» Task item
Starting at the first of the lines below and ending with the line that contains "center [65, 302].", give those lines again word for word, including both ends. Leave the picture out of your answer.

» Data records
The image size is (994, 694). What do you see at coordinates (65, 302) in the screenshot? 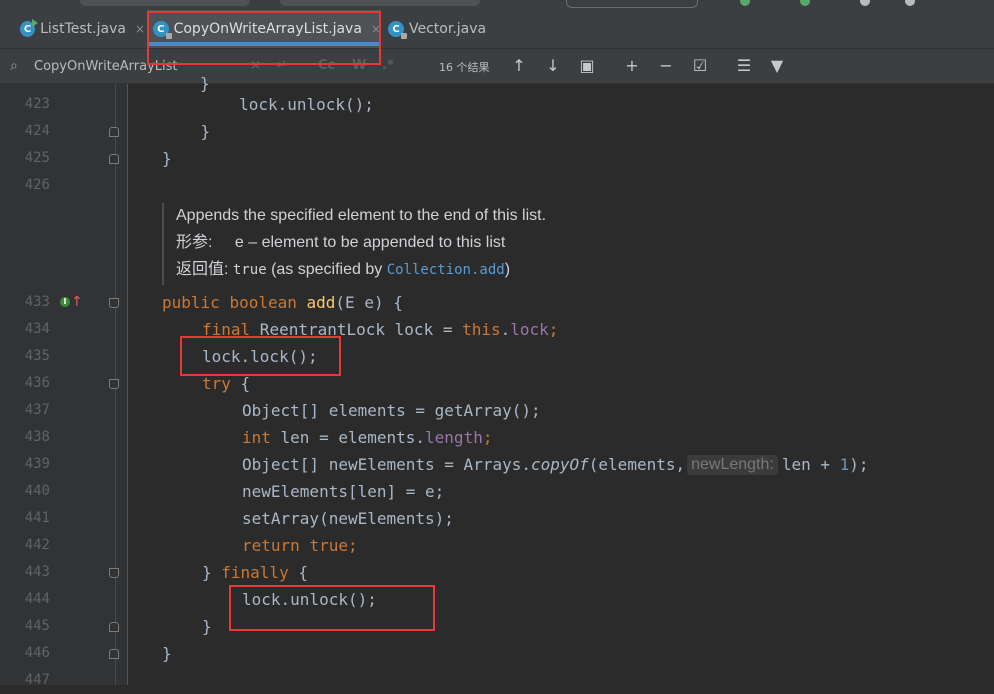
I see `implemented-marker: I` at bounding box center [65, 302].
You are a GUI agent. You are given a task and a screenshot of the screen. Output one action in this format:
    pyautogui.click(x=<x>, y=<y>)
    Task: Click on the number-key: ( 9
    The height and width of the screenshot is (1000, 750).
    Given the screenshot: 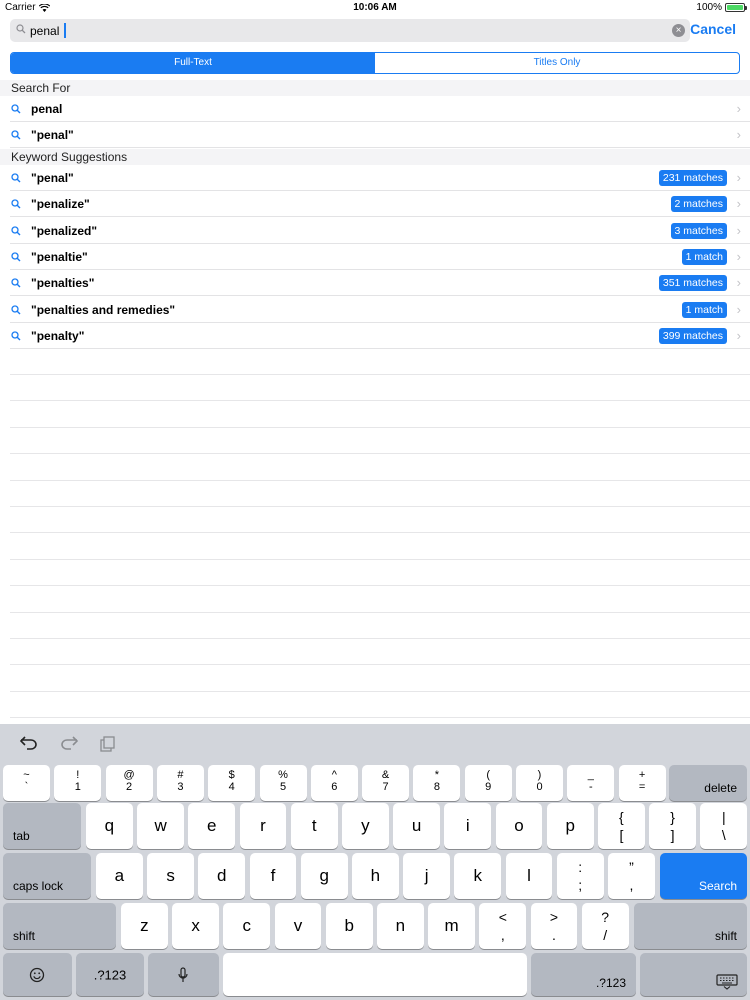 What is the action you would take?
    pyautogui.click(x=488, y=783)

» Solved exercise
The image size is (994, 694). What do you see at coordinates (65, 302) in the screenshot? 
I see `implemented-marker: I` at bounding box center [65, 302].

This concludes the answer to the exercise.